### What you are asked to do
Copy each line of the data below with the word "computer".

### Task inputs
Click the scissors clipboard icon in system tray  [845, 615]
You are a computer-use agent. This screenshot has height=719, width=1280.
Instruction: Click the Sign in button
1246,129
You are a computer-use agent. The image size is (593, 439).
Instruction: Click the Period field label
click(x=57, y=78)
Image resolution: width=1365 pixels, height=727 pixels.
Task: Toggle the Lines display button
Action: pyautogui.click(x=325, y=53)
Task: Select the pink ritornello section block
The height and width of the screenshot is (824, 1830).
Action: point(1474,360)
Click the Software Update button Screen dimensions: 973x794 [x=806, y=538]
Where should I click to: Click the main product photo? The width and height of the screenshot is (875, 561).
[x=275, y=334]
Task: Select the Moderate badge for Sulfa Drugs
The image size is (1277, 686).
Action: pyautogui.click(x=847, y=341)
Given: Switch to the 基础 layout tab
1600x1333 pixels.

### Answer to the problem
You are a computer-use agent. This screenshot has height=719, width=1280.
You are a computer-use agent. The image size is (593, 439).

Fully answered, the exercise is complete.